• Written task: Copy out everything in the records from the line containing "Task: Select シングル サインオン in the sidebar" down to the line containing "Download Hard Disk", keeping both of those lines, and leave out the pictures.

• Materials provided:
▬▬▬▬▬▬

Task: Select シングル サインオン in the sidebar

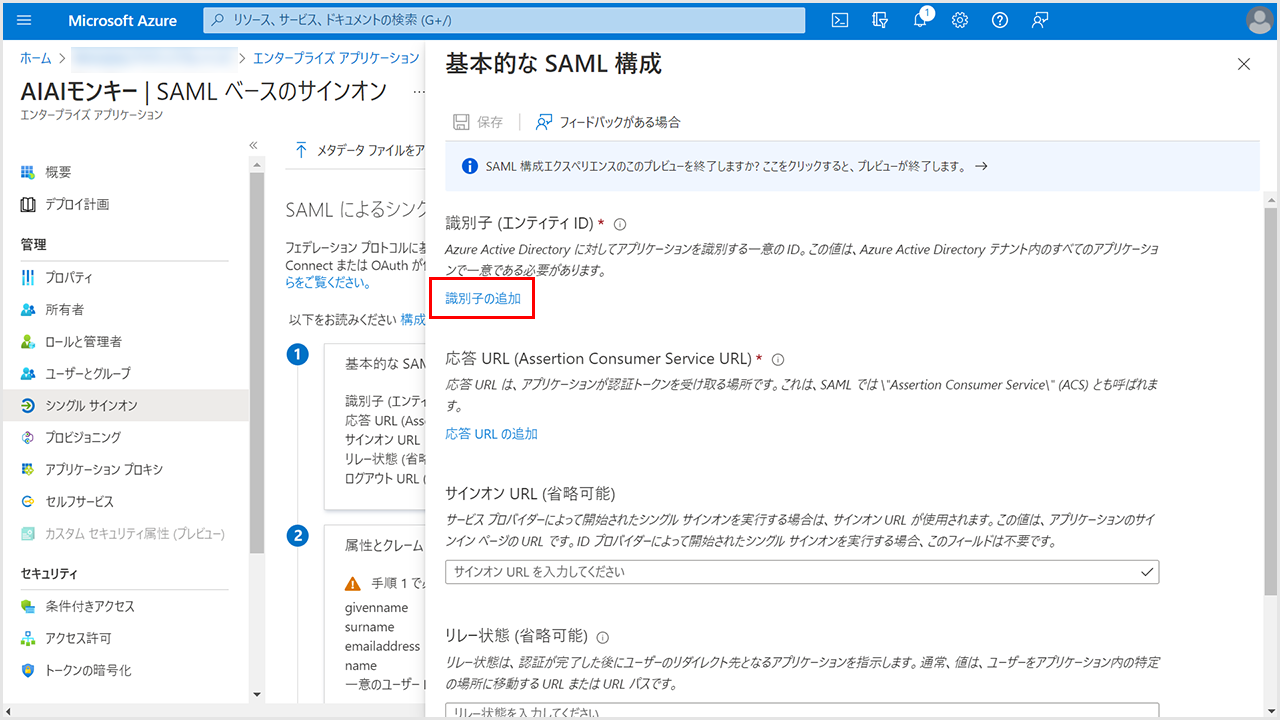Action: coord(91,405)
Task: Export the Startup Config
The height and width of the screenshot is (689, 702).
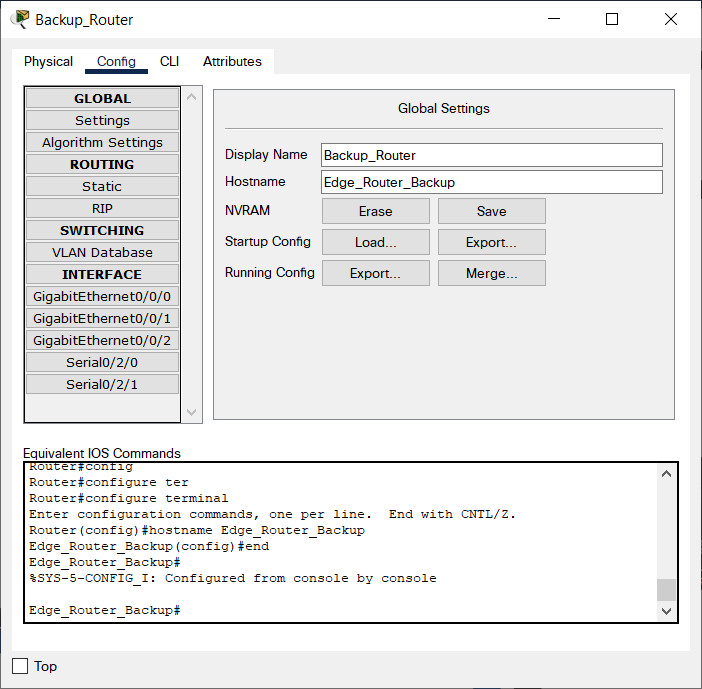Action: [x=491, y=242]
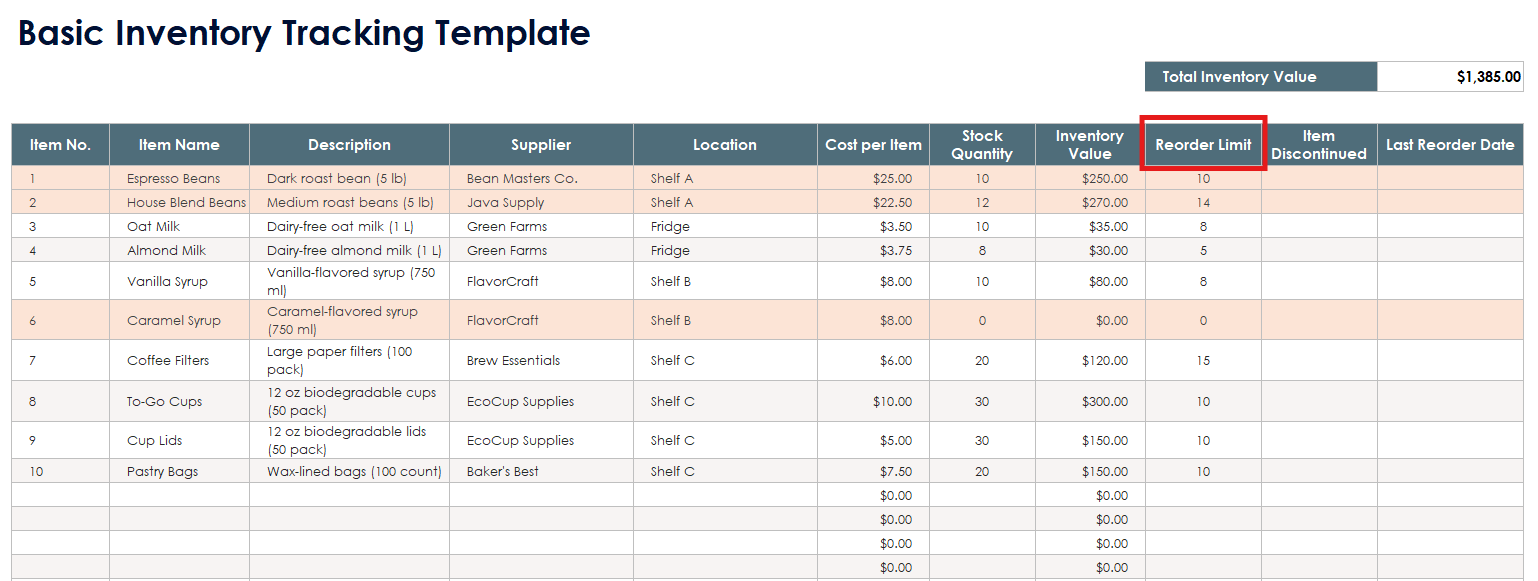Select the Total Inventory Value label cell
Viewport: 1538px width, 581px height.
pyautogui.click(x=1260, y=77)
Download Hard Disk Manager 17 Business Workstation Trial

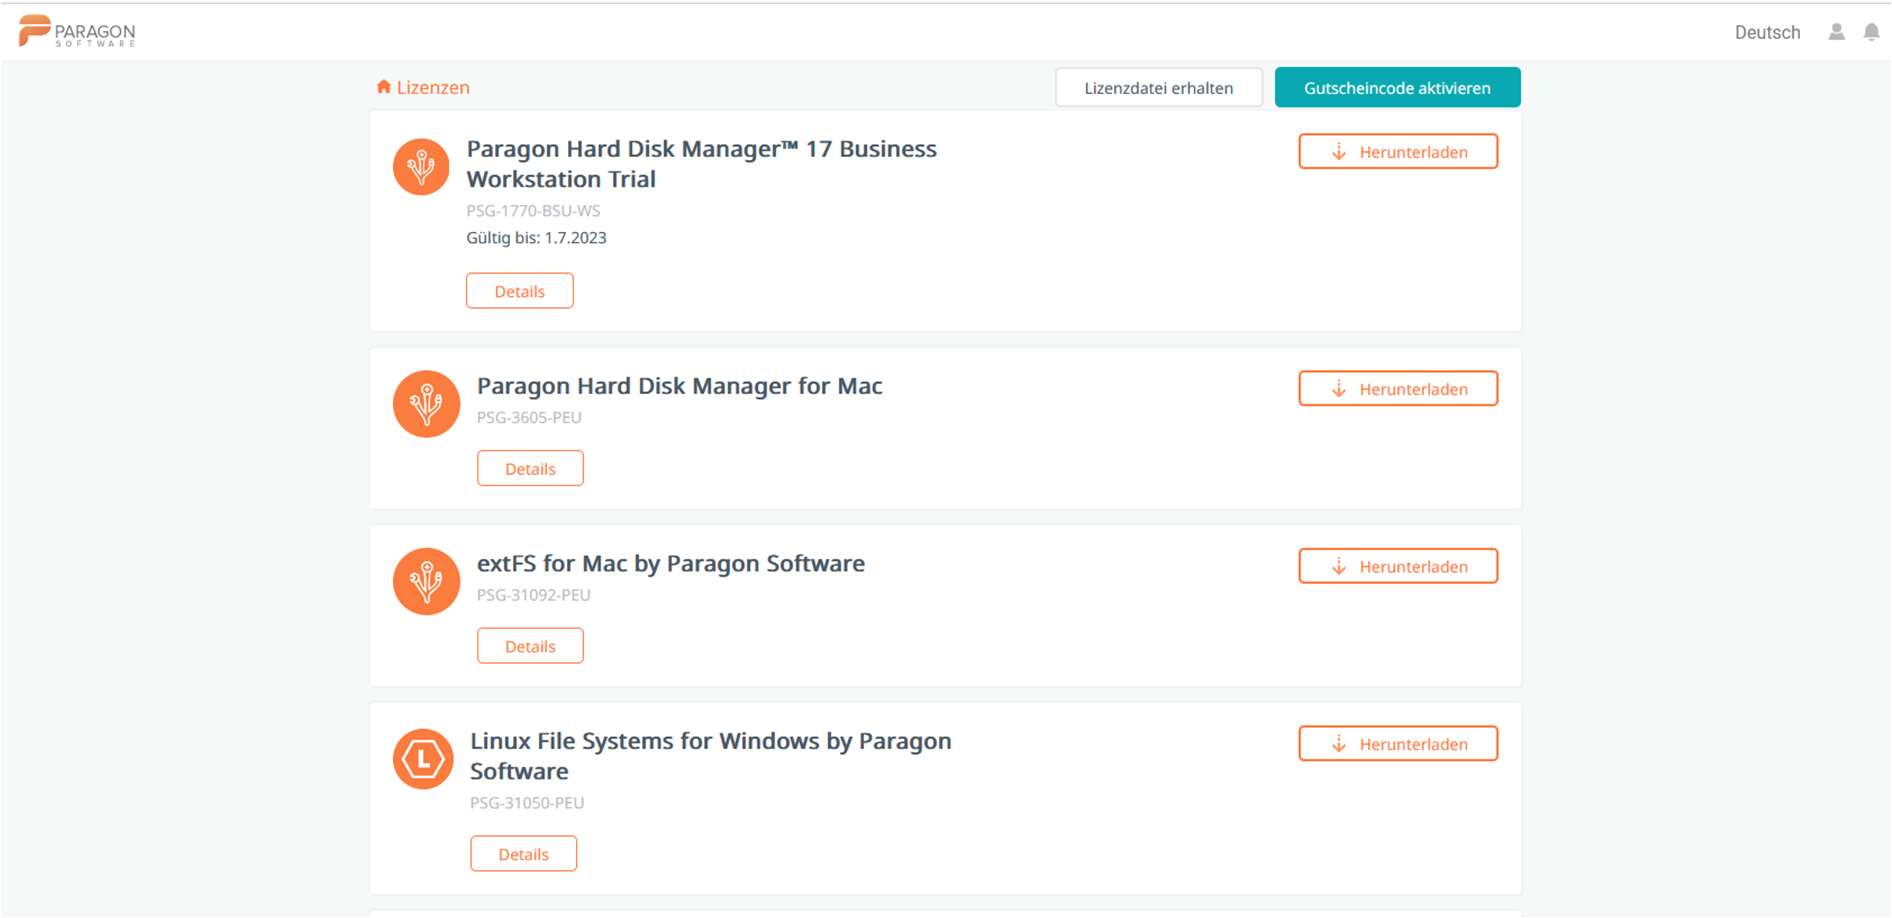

▬▬▬▬▬▬

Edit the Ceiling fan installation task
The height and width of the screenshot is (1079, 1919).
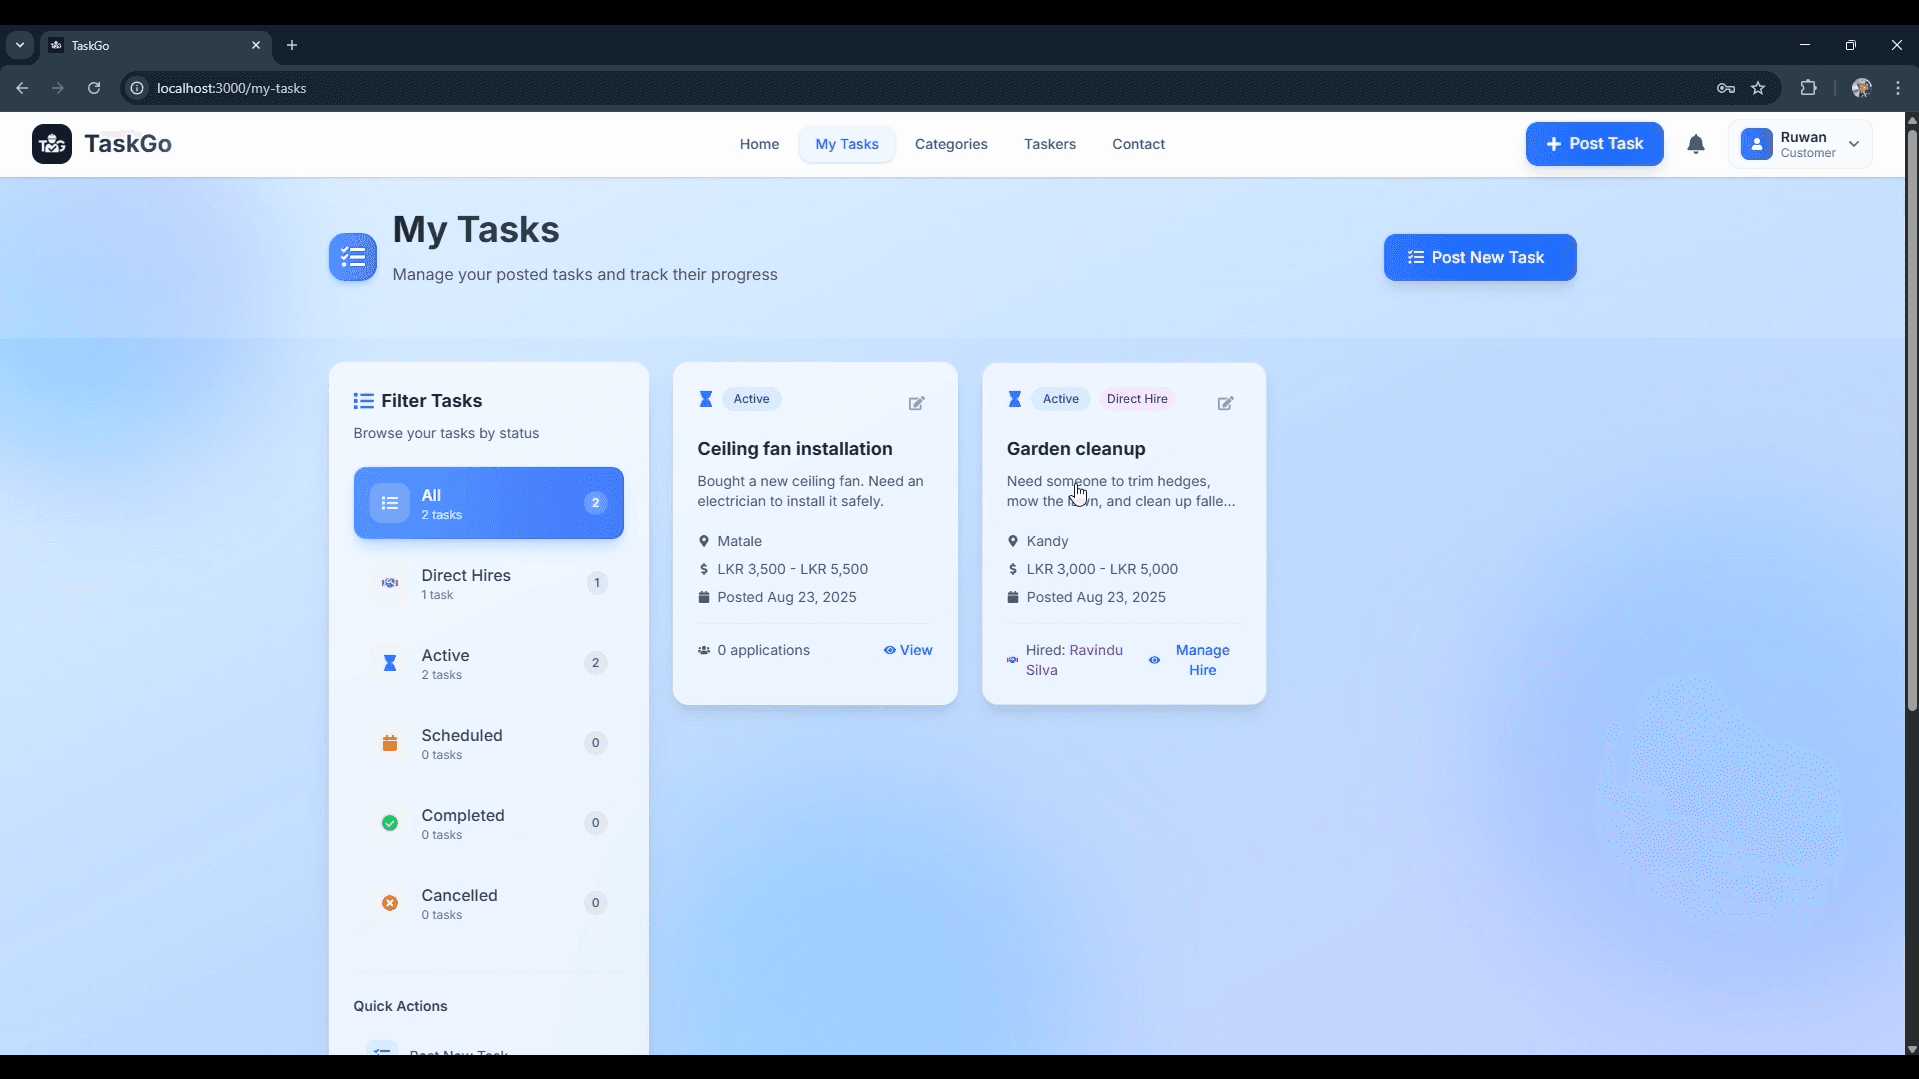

▬▬▬▬▬▬

• Written solution:
Task: Select シングル サインオン in the sidebar

Action: coord(91,405)
Task: Export the Startup Config
The height and width of the screenshot is (689, 702).
Action: [x=491, y=242]
Select the Total Inventory Value label cell
Viewport: 1538px width, 581px height.
pyautogui.click(x=1260, y=77)
Download Hard Disk Manager 17 Business Workstation Trial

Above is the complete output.